Dajjal tak akan masuk ke
tempat-tempat ini sebagaimana yang dikabarkan oleh Nabi Muhammad Shallallahu
‘alaihi wa sallam.
Mujahid-rahimahullah-berkata,
كُنَّا
سِتَّ سِنِيْنَ عَلَيْنَا جُنَادَةُ بْنُ أَبِيْ أُمَيَّةَ, فَقَامَ فَخَطَبَنَا
فَقَالَ: أَتَيْنَا رَجُلاً مِنْ اْلأِنْصَارِ مِنْ أَصْحَابِ رَسُوْلِ اللهِ
صَلَّى اللهُ عَلَيْهِ وَ سَلَّمَ فَدَخَلْنَا عَلَيْهِ فَقُلْنَا: حَدِّثْنَا مَا
سَمِعْتَ مِنْ رَسُوْلِ اللهِ صَلَّى اللهُ عَلَيْهِ وَ سَلَّمَ وَلاَ
تُحَدِّثْنَا مَا سَمِعْتَ مِنْ النَّاسِ. فَشَدَدْنَا عَلَيْهِ فَقَالَ: قَامَ
رَسُوْلُ اللهِ صَلَّى اللهُ عَلَيْهِ وَ سَلَّمَ فِيْنَا فَقَالَ: أَنْذَرْتُكُمُ
الْمَسِيْحَ وَهُوَ مَمْسُوْحُ الْعَيْنَ –قَالَ: أَحْسَبُهُ قَالَ: اَلْيُسْرَى-
يَسِيْرُ مَعَهُ جِبَالُ الْخُبْزِ وَأَنْهَارُ الْمَاءِ, عَلاَمَتُهُ: يَمْكُثُ
فِي اْلأَرْضِ أَرْبَعِيْنَ صَبَاحًا. يَبْلُغُ سُلْطَانُهُ كُلَّ مَنْهَلٍ لاَ
يَأْتِيْ أَرْبَعَةَ مَسَاجِدَ : اَلْكَعْبَةَ وَمَسْجِدِ الرَّسُوْلِ و
الْمَسْجِدَ اْلأَقْصَى والطورَ. وَمَهْمَا كَانَ مِنْ ذَلِكَ فَاعْلَمُوْا أَنَّ
اللهَ عَزَّ وَجَلَّ لَيْسَ بِأَعْوَرَ –وَقَالَ ابْنُ عَوْنٍ: وَأَحْسَبُهُ قَدْ
قَالَ:-يُسَلَّطُ عَلَى رَجُلٍ فَيَقْتُلُهُ, ثُمَّ يُحْيِيْهِ وَلاَ يُسَلَّطُ
عَلَى غَيْرِهِ
“Selama enam tahun, kami di bawah pimpinan Junadah bin Abi Umayyah.
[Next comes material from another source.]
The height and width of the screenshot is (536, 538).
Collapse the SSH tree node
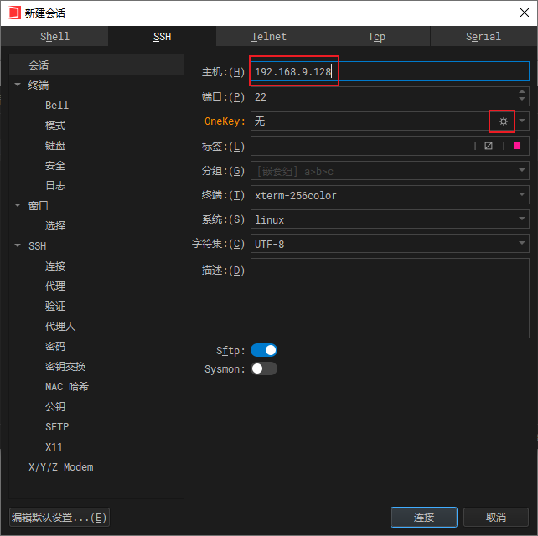(18, 246)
Dia pernah
berdiri memberikan khutbah kepada kami seraya berkata, “Kami pernah mendatangi
seorang Anshor (Ubadah bin Ash-Shomit, pent.) dari kalangan sahabat Rasulullah
Muhammad Shallallahu ‘alaihi wa sallam. Kami pun masuk menemuinya seraya
berkata, “Ceritakanlah kepada kami sesuatu yang pernah Anda dengar dari
Rasulullah Muhammad Shallallahu ‘alaihi wa sallam, jangan Anda ceritakan kepada
kami sesuatu yang kau dengarkan dari orang-orang”, lalu kamipun mendesaknya.
Maka dia (Ubadah bin Ash-Shomith) berkata, “Rasulullah -Shallallahu ‘alaihi wa
sallam- pernah berdiri di depan kami seraya bersabda, “Aku ingatkan kalian
(bahaya) Al-Masih (yakni, Dajjal). Dia adalah seorang yang buta sebelah (picok)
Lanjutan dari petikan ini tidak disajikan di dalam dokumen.